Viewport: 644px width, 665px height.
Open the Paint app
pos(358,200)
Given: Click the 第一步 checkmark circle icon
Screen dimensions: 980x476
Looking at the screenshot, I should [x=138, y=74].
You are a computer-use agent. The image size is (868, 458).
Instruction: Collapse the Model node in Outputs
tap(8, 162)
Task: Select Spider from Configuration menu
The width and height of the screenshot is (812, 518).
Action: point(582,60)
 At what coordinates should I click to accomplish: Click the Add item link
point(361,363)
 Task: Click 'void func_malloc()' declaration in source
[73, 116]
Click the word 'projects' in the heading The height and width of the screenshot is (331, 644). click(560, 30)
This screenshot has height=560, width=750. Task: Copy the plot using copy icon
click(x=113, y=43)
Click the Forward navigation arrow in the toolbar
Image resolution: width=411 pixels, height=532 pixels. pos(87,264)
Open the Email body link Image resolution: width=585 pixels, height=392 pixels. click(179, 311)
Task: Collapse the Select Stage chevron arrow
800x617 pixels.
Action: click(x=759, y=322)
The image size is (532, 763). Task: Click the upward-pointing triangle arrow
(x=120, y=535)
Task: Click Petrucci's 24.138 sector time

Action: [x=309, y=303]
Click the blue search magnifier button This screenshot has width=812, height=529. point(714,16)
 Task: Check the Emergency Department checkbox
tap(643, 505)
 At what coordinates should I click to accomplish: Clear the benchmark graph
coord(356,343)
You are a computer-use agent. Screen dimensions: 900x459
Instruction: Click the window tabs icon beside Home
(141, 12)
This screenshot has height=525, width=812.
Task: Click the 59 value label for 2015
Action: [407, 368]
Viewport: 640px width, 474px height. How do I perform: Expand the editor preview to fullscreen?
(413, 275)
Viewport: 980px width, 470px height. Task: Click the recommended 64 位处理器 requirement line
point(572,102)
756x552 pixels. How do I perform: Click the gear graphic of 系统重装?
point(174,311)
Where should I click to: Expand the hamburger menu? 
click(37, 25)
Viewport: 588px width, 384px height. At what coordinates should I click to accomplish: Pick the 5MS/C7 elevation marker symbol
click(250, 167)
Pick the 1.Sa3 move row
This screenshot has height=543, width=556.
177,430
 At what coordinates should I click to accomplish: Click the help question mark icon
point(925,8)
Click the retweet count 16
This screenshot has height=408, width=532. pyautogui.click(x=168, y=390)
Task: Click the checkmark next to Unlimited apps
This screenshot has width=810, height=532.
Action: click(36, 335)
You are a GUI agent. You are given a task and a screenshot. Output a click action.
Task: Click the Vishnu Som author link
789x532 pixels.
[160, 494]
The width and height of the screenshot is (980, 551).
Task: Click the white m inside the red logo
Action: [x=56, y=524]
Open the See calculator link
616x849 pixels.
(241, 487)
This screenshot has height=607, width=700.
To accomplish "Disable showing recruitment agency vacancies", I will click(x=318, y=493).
________________________________________
(WHAT TO WORK ON)
Retrieve each line from the records above where the word "computer" occurs.

(REPLY)
You are a computer-use agent. The image size is (868, 458).
You are a computer-use agent. Screen dimensions: 900x459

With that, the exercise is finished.